Reflection on the Lessons of Father Michael Lapsley’s Visit to Fiji
Postdate: 12/ 10/ 2005
Father Michael Lapsley in a letter to the Fiji Times (12/10/05) explained the generous and enlightened Christian perspective of the consequences of traumatic violent conflict and what need to take place as an important part of the recovery by way of spiritual forgiveness and healing between the perpetrators and the victims. Fr Lapsley’’s view should be taken very very seriously, because of his own personal experience of what as victim of racism and hatred. He suffered crippling injuries because of his courage in opposing apartheid. Yet he continues his mission of reconciliation, and healing in South Africa.

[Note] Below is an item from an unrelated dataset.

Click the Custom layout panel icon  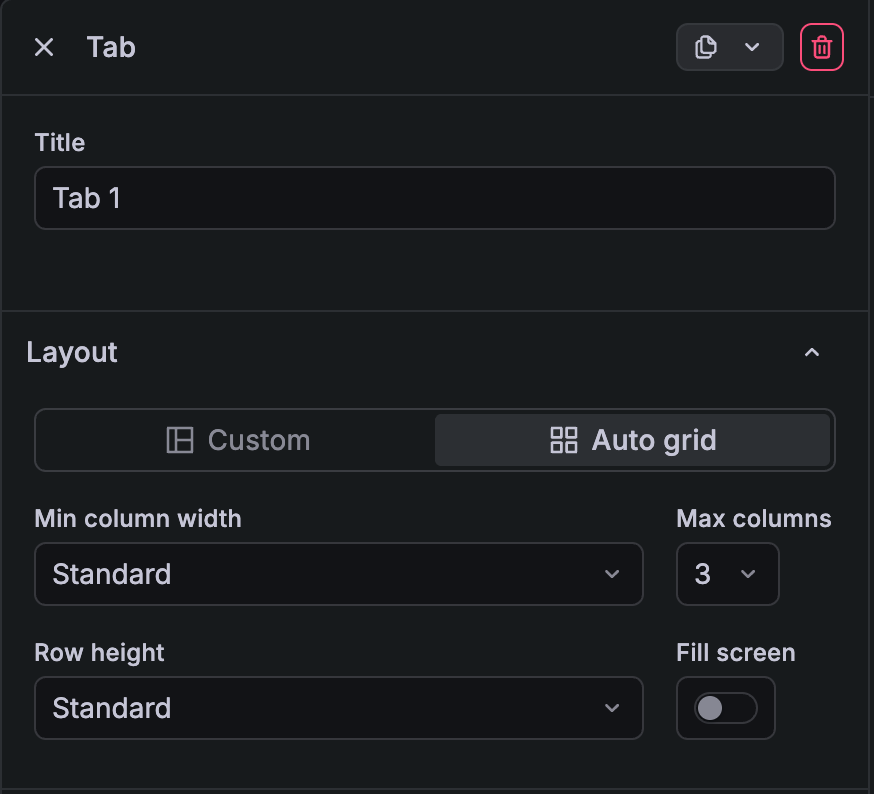tap(180, 440)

That is why he was brought to Fiji. His message must be food for thought and reflection especially amongst the leaders of the Methodist Church and the Assembly of fundamentalists Christian Churches. These have publicly supported the Government’s Unity and Reconciliation Bill, claiming that it has all the elements of Christian forgiveness and reconciliation. However, here I reflect on the elements of Christian reconciliation that Fr Lapsley stated in his letter and test these contextually against the claim of the RTU Bill adherents that is as an instrument for healing and reconciliation. 1) First of all, Fr Lapsley did not refer to the necessity for a legislation to implement reconciliation and forgiveness in Fiji. He mentioned instead poisonous feelings between perpetrators and victims that need to be let go and healed. He said it may be a costly and painful process, and could take a long time. 2) Fr Lapsley said there need to be an acknowledgement first of the wrong done and expression of remorse by the perpetrator. In our case, the Laisenia Qarase led government is one of the main perpetrators of the wrong.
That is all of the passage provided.